-- SOURCE DOCUMENT follows --

Here, we will focus on discussing characteristics of EMT that may be evaluated in clinical samples for accessing EMT initiation and determining tumor progression in breast cancer.

2. EMT and Its Plasticity Features

Breast cancer originates from epithelial tissue and, hence, originally is characterized by a typical “sheet-like” morphology with apical-basal polarity, with intact tight and adherent junctions, which are separated from the underlying tissues by the basement membrane (a thin layer of specialized extracellular matrix). Mesenchymal cells are oppositely characterized by loosely associated cells and disorganized cellular layers that lack polarity and tight cell-to-cell adhesion proteins. The morphology of mesenchymal cells is better adapted to cell migration. EMT is typically characterized as loss of epithelial cell adhesion protein E-cadherin and cytokeratins together with the gain of mesenchymal-associated molecules N-cadherin, Vimentin, and fibronectin (Figure 1). The process is described as “cadherin switching”, i.e., down-regulation of E-cadherin and up-regulation of N-cadherin [23,24]. The status of these biomarkers has not been fully evaluated in clinical breast cancer tissues undergoing EMT. However, the expressions of some EMT-associated biomarkers have been detected in a variety of clinical human cancer tissues including breast cancer. Several studies examined EMT-related markers, such as Vimentin, N-cadherin, Snail, Slug, Twist, N-cadherin and cytokeratins expression, in different subtypes of breast cancer tissues by immunohistochemistry (IHC). The data suggest that the EMT-related markers were more likely to be expressed in the basal-like subtype of breast cancer and are related to the aggressiveness of the tumors [12,25,26,27,28]. Hence, the expression of EMT markers may be used to infer EMT-like changes in breast cancer tissues.
The cadherin switch (i.e., E-cadherin/N-cadherin+ phenotype) is found to be more frequently observed in HER2+ receptor subtypes of breast cancer, as described by Aleskandarany et al. [27]. However, a study conducted by Tsang et al. failed to show a predictive role of EMT marker expression in disease outcomes [29]. In their study, expression of P-cadherin and Vimentin were examined by IHC in a large cohort of breast carcinomas (n = 1145). Their data suggested that P-cadherin and Vimentin could be adjunctive to the commonly used IHC surrogates for basal-like breast cancer identification, but not for predicting disease outcome.
Figure 1. Schematic of the epithelial to mesenchymal transition (EMT). This process results in a transformation and transition of polarized epithelial cells toward mobile mesenchymal cells. Expression of cytokeratins is a feature of epithelial cells. The increased expression of Snail, Slug, Twist, fibronectin and Vimentin is common in mesenchymal cells. The E-cadherin to N-cadherin switch indicates epithelial cells are progressing through EMT.
Figure 1. Schematic of the epithelial to mesenchymal transition (EMT). This process results in a transformation and transition of polarized epithelial cells toward mobile mesenchymal cells. Expression of cytokeratins is a feature of epithelial cells. The increased expression of Snail, Slug, Twist, fibronectin and Vimentin is common in mesenchymal cells. The E-cadherin to N-cadherin switch indicates epithelial cells are progressing through EMT.

-- SOURCE DOCUMENT concluded --
-- SUPPLIED RECORDS follows --

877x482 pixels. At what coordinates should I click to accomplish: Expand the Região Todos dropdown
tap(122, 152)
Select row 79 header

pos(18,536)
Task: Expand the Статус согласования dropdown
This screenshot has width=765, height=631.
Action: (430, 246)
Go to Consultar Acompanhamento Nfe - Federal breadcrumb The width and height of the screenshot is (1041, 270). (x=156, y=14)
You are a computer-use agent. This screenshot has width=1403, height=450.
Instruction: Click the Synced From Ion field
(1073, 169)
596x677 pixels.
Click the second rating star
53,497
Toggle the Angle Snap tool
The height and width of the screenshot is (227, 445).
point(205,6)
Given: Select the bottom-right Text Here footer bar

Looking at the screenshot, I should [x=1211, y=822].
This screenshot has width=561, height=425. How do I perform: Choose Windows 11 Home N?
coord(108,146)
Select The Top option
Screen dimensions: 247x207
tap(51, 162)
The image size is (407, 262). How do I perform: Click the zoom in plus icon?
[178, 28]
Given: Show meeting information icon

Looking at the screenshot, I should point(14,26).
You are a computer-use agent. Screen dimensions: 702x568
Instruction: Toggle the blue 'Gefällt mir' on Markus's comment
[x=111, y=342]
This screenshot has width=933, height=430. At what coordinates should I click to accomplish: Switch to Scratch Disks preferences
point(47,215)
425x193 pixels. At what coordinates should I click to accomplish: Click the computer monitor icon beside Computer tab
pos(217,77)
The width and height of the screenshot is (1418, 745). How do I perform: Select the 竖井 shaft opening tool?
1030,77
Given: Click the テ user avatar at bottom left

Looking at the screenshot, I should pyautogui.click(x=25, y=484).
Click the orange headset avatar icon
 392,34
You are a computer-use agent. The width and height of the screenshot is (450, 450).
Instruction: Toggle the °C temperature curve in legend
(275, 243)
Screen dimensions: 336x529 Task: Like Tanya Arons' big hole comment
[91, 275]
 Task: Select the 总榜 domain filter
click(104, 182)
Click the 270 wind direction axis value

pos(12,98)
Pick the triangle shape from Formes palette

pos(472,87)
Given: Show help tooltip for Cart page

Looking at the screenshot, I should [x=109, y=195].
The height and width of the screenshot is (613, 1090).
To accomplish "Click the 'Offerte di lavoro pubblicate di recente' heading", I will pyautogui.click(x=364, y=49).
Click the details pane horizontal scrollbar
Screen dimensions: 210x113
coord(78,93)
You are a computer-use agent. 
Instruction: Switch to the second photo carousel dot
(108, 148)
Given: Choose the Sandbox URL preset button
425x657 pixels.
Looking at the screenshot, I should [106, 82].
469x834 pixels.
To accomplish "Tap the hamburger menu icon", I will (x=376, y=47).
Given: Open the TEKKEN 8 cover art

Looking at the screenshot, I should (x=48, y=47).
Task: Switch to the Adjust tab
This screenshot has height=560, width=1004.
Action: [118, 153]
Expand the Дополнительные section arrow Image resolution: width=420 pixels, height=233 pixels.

-- SUPPLIED RECORDS concluded --

ASSIGNED TASK A:
Translate this sentence from the breast cancer EMT text into Spanish: "The morphology of mesenchymal cells is better adapted to cell migration."
ASSIGNED TASK B:
The breast cancer EMT text says breast cancer is originally characterized by a "sheet-like" morphology with apical-basal polarity. Explain, in one to three sentences, why this is so according to the text.
ASSIGNED TASK C:
According to the Figure 1 caption in the breast cancer EMT text, which molecules have increased expression that is common in mesenchymal cells? List them all.

ANSWER BOX A:
La morfología de las células mesenquimales está mejor adaptada a la migración celular.

ANSWER BOX B:
Breast cancer originates from epithelial tissue, so it starts out with the typical epithelial structure. That structure is a "sheet-like" morphology with apical-basal polarity and intact tight and adherent junctions, separated from the underlying tissues by the basement membrane.

ANSWER BOX C:
- Snail
- Slug
- Twist
- fibronectin
- Vimentin